2018-02-22 05:24:36 PM  
Ya know, you can spice them any way you want, but keep the good recipes in the family.

img.fark.netView Full Size
 
2018-02-22 05:26:33 PM  
When I'm cooking with kids I basically take any lamb recipe and just substitute kid meat.

/I'll go away now.
 
2018-02-22 05:27:38 PM  
Gramma started me on the super basics: scrambled eggs, then moved up to omelettes and the like. Taught me her mayonnaise recipe, and how to do a decent roux. Taught me how to use that roux as a foundation for sauces. Made scratch made chicken soup with vegetables.

Then she died, and I never learned how to make her pickled watermelon rinds or her spaghetti sauce that people would fight each other over for that last spoonful in the pan.

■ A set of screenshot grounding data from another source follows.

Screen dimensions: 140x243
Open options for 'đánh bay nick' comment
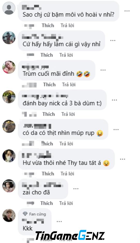[114, 100]
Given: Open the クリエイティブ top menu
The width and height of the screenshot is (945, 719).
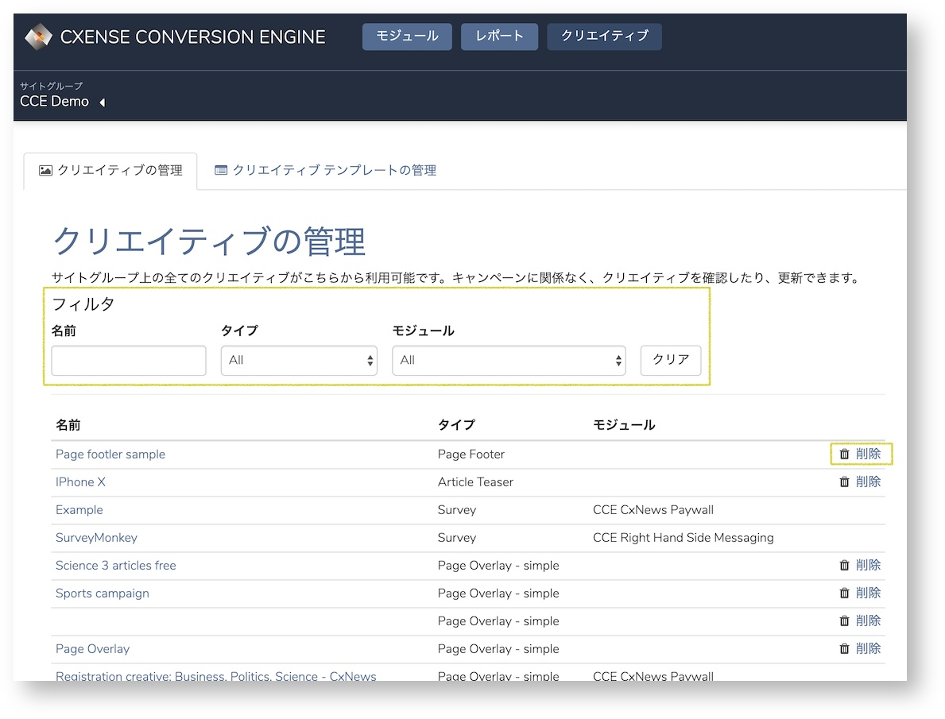Looking at the screenshot, I should [605, 37].
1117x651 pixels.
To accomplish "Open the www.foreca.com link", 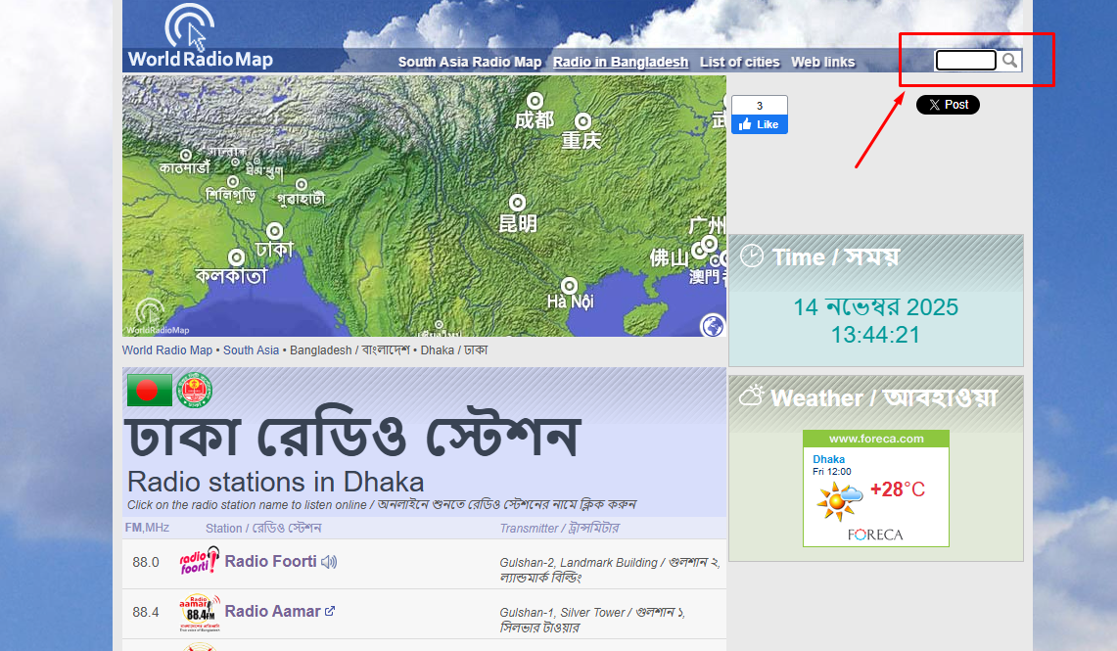I will coord(875,438).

Her home-canned salmon was to die for.

It was all in her head, and she wrote nothing down.
 
2018-02-22 05:28:11 PM  
If you can teach your kids a basic bread dough, it's an easy win in their eyes and you have delicious bread.  This is the dinner roll I showed my youngest for our last holiday dinner

2 tbsp active dry yeast
2/3 C warm water, 110 - 115 deg F
2 C flour
1 C warm mashed potatoes
2/3 C warm water
2/3 C sugar
2/3 C shortening
2 eggs, beaten
2 1/2 tsp salt
4 - 5 C flour

In a small bowl, dissolve yeast in 2/3 cup warm water. In a large bowl, combine mashed potatoes, sugar, shortening, eggs, salt, remaining 2/3 cup water, yeast mixture and 2 cups flour; beat until smooth. Stir in enough remaining flour to form a soft dough.

Do not knead. Shape into a ball; place in a greased bowl, turning once to grease the top. Cover with plastic wrap; let rise in a warm place until doubled, about 1 hour.

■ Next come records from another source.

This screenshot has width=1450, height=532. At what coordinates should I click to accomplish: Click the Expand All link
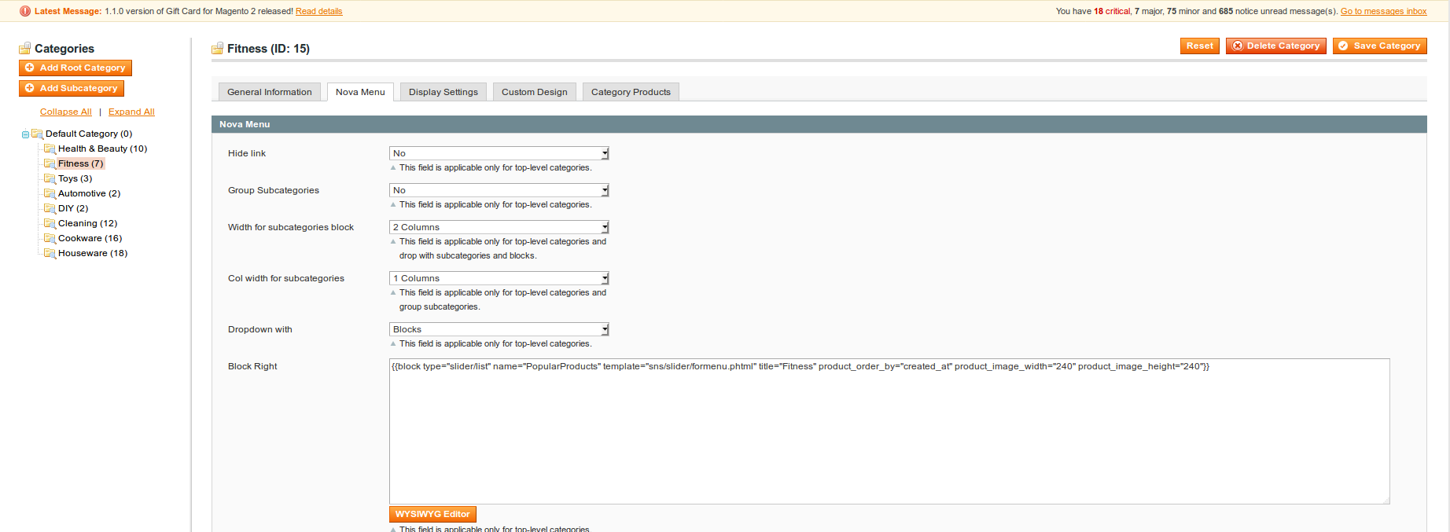pyautogui.click(x=131, y=112)
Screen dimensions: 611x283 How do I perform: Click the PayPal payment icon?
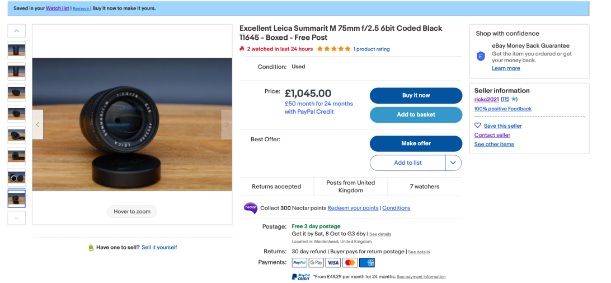[299, 262]
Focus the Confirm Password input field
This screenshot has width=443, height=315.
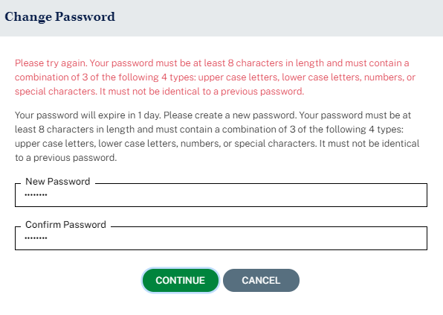(221, 238)
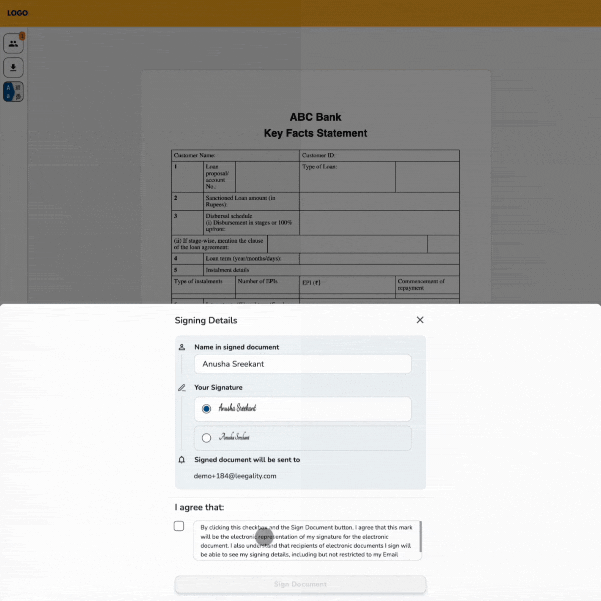Select the second signature style option

pyautogui.click(x=206, y=437)
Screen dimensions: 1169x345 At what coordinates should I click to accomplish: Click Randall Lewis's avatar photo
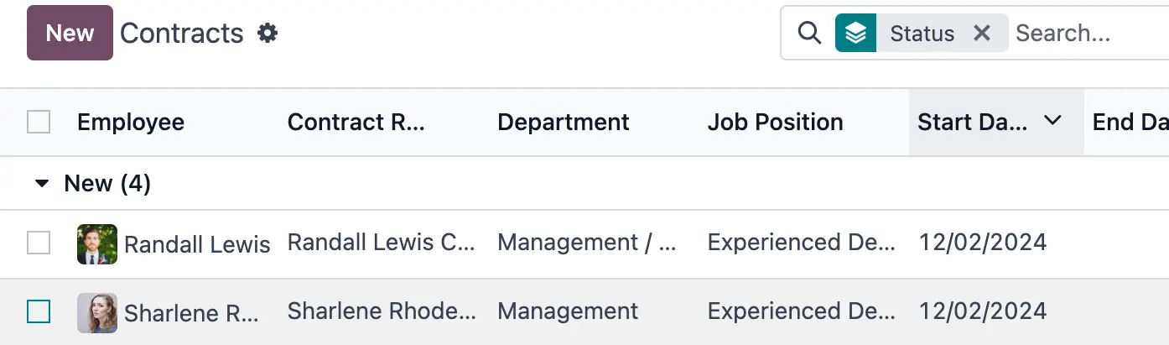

Punch down dough; divide into thirds. Divide and shape one portion into 15 balls; place in a greased 9-in. round baking pan. Cover with a kitchen towel. Repeat with remaining dough. Let rise in a warm place until doubled, about 30 minutes. Preheat oven to 375°.

Bake rolls until golden brown, 20-25 minutes. Remove from pans to wire racks. Serve warm
 
2018-02-22 05:28:37 PM  
Difficulty level varies depending on the kid (not the age but the temperament, skill level, and patience) but these are ones I've done with the kid that enjoys it, about 8 yo:

Pizza (pre-made dough with one, home-made dough with another).
Spaghetti
Lasagna
Various soups
Quiche
General Tso's Chicken
All kinds of potatoes - roasted, baked, twice baked, fries, mashed
Pesto chicken
Biscuits & gravy
Shrimp risotto
Various cold salads -  tossed, chicken salad, broccoli, waldorf
Sauteed mushrooms
Garlic bread
Pasta alfredo
Various sauteed veggies
Ceviche
Once she even pulled off a Bacon Explosion (with a little help)
 
2018-02-22 05:28:47 PM  

hillbillypharmacist: My kid's got food chops.
[i291.photobucket.com image 434x434]
She made all this herself.


You gave your kid a torch to toast with?
 
2018-02-22 05:29:12 PM  
Yeasted bread ticks all of the boxes:
Patience = better bread
Elbow grease = better bread
Fewer ingredients = better bread
 
2018-02-22 05:29:25 PM  
My 6-year old son always offers to help but we eat a lot of farking fried food (I'm sorta rican, wife's trini) and I'm paranoid about having his flakey ass hovering over a pan with a lot of oil.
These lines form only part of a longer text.